### DATA SHOWN

•••••

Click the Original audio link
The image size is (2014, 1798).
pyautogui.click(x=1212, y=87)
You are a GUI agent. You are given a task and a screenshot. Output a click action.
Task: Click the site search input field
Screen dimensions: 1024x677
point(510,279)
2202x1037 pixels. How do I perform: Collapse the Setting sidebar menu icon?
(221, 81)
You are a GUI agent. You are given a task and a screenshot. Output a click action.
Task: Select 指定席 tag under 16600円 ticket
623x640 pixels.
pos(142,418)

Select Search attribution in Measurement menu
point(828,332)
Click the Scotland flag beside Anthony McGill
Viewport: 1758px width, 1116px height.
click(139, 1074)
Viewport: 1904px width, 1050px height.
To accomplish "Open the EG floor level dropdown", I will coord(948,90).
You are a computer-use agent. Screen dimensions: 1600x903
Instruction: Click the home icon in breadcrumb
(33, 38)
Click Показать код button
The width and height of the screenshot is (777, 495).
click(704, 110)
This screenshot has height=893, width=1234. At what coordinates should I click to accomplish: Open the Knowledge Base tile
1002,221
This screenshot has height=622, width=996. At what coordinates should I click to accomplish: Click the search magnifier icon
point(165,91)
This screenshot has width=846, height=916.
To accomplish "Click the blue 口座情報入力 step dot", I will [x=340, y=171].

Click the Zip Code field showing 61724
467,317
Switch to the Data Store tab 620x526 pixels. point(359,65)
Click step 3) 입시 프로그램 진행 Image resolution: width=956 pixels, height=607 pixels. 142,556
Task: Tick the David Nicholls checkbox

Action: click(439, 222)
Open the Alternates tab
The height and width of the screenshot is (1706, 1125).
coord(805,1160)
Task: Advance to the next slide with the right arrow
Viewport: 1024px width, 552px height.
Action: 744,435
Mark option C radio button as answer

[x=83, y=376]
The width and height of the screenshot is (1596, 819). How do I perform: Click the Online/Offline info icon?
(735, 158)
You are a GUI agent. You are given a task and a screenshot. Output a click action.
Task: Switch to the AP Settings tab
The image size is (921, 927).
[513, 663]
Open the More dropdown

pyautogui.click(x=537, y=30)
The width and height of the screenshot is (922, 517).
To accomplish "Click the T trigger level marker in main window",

•••••

### YOUR TASK
Return the listing in full, exactly.

### TASK OUTPUT
Click the Original audio link
The image size is (2014, 1798).
pyautogui.click(x=1212, y=87)
You are a GUI agent. You are given a task and a screenshot. Output a click action.
Task: Click the site search input field
Screen dimensions: 1024x677
point(510,279)
2202x1037 pixels. How do I perform: Collapse the Setting sidebar menu icon?
(221, 81)
You are a GUI agent. You are given a task and a screenshot. Output a click action.
Task: Select 指定席 tag under 16600円 ticket
623x640 pixels.
pos(142,418)

Select Search attribution in Measurement menu
point(828,332)
Click the Scotland flag beside Anthony McGill
Viewport: 1758px width, 1116px height.
click(139, 1074)
Viewport: 1904px width, 1050px height.
To accomplish "Open the EG floor level dropdown", I will coord(948,90).
You are a computer-use agent. Screen dimensions: 1600x903
Instruction: Click the home icon in breadcrumb
(33, 38)
Click Показать код button
The width and height of the screenshot is (777, 495).
click(704, 110)
This screenshot has height=893, width=1234. At what coordinates should I click to accomplish: Open the Knowledge Base tile
1002,221
This screenshot has height=622, width=996. At what coordinates should I click to accomplish: Click the search magnifier icon
point(165,91)
This screenshot has width=846, height=916.
To accomplish "Click the blue 口座情報入力 step dot", I will [x=340, y=171].

Click the Zip Code field showing 61724
467,317
Switch to the Data Store tab 620x526 pixels. point(359,65)
Click step 3) 입시 프로그램 진행 Image resolution: width=956 pixels, height=607 pixels. 142,556
Task: Tick the David Nicholls checkbox

Action: click(439, 222)
Open the Alternates tab
The height and width of the screenshot is (1706, 1125).
coord(805,1160)
Task: Advance to the next slide with the right arrow
Viewport: 1024px width, 552px height.
Action: 744,435
Mark option C radio button as answer

[x=83, y=376]
The width and height of the screenshot is (1596, 819). How do I perform: Click the Online/Offline info icon?
(735, 158)
You are a GUI agent. You are given a task and a screenshot. Output a click action.
Task: Switch to the AP Settings tab
The image size is (921, 927).
[513, 663]
Open the More dropdown

pyautogui.click(x=537, y=30)
The width and height of the screenshot is (922, 517).
To accomplish "Click the T trigger level marker in main window",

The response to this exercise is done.